Por diversas questões editoriais, no entanto, e também pela resposta ruim do público – que criticou bastante a trama deveras intrincada da história (característica de Morrison, diga-se) além do excesso de tie-ins, o reboot foi adiado e acabou acontecendo apenas dois anos depois, com Flashpoint. Uma mostra de como a editora planejava acabar com seu status quo na época são as peças publicitárias alusivas à Crise Final com o slogan “Heróis morrem. Lendas vivem para sempre”.

No fim, sem poder terminar Crise Final como queria – estabelecendo uma nova DC – Morrison fez, na verdade, uma homenagem a toda a obra de Jack Kirby, e à própria editora, e conduziu uma belíssima saga da Liga da Justiça.

Na história, resumidamente falando (resumir uma mega-saga de Grant Morrison é sempre complicado), Darkseid, após uma batalha com os Novos Deuses do bem, “invade” a Terra. O tirano de Apokolips usa a famosa Equação Anti-Vida para debilitar os heróis e controlar cada vez mais a população mundial. Após causar muitos danos à LJA e seus aliados e chegar a controlar o mundo, ele vê os heróis começarem a reagir.

O reboot estava preparado, mas foi adiado
O reboot estava preparado, mas foi adiado por 2 anos

No fim, Superman retorna de um embate com Superboy Prime no futuro, e começa a mudar os rumos da batalha. Após ver o Batman “morrer” em uma tentativa frustrada de matar o vilão, Kal-El (com ajuda dos Flashes e da Máquina dos Milagres), consegue vencer Darkseid. Como conseqüência, é criado um novo Quinto Mundo, onde os Novos Deuses derrotados pelas forças do mal de Apokolips no início de tudo, podem renascer.

Convém mencionar que esse resumo é extremamente superficial e não entra em absolutamente nenhum detalhe de uma trama absurdamente intrincada e recheada de personagens antigos da DC, bem como de referências à toda história da editora, com participação de outros vilões (inclusive o Monitor da Crise nas Infinitas Terras), e contextualização histórica, filosófica, sociológica, e inter-relações com teoria do caos, fractais, Multiverso, etc.

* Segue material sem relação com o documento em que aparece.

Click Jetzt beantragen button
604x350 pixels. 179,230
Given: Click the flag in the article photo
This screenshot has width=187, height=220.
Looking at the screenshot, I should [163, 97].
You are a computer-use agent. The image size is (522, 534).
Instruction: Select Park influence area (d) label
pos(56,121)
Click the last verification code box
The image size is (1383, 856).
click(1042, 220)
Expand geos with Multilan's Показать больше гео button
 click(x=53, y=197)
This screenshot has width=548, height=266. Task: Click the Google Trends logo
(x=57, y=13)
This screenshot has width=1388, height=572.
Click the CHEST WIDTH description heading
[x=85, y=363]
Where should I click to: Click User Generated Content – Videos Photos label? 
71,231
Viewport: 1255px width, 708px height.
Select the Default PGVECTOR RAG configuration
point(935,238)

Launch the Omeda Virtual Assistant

Depois de Crise Final, a Liga está de volta e enfrenta os personagens oriundos da editora Milestone, e logo depois, em Grito por Justiça, se vê às voltas com o Dr. Luz revivido na pele de um Lanterna Negro (conseqüência direta da saga A Noite Mais Densa).

Na seqüência (agora lidando com a repercussão da saga O Dia Mais Claro) a Liga vê a ressurreição de alguns personagens – dentre os quais Jade, filha de Alan Scott, o primeiro Lanterna Verde.

Após esse arco, a Liga enfrenta o Sindicato do Crime no arco América Ômega, com o agravante de também ter que lidar com uma Supergirl “sombria”. Enfim, depois disso, o arco A Ascenção de Eclipso é o fim do ciclo dessa versão 6 da Liga, já que prepara o terreno para Flashpoint e o reboot ocorrido depois.

Flashpoint: começa o plano de Geoff Johns
Flashpoint: começa o plano de Geoff Johns

Chegamos então a Flashpoint (no Brasil, chamada de Ponto de Ignição), o segundo e maior acontecimento dessa fase e a história que marca a virada da versão 6 para a 7 da Liga da Justiça, quando a DC Comics rebootou seu universo editorial criando a fase conhecida como Novos 52.

Flashpoint estava originalmente programada para ocorrer logo após Crise Final, mas a repercussão da saga de Grant Morrison na época não foi das melhores (muitos acharam a história confusa demais), de modo que a DC esticou por mais alguns anos seu universo tradicional, e preparou melhor o terreno para Novos 52.

E por que raios a DC inventou de rebootar sua linha editorial e mudar o status quo de vários personagens? Simples: tratou-se de uma tentativa de dar a uma (boa) parte de seu público o que ele (teoricamente) queria fazia tempo, e que não era possível fazer por meio de retcons ou sagas.

A DC queria apagar cronologia que considerava “problemática”, revitalizar alguns personagens (mudando a visão que o público tinha de vários deles), estabelecer novos elos emocionais, resgatar paradigmas antigos (como Barry Allen ser o Flash da Liga atual), etc.

O maior exemplo é o Superman. É notório que nos dias atuais o azulão é considerado “bonzinho demais”. É um personagem muito certinho, muito “perfeitinho”, de modo que acaba gerando antipatia de muita gente, que prefere os heróis mais “durões”, menos “certinhos”, mais “badass”. Pois bem, com Novos 52, a DC apresentou seu novo Superman: mais jovem, menos carola, menos escoteiro, enfezadinho, mais chegado numa “treta”…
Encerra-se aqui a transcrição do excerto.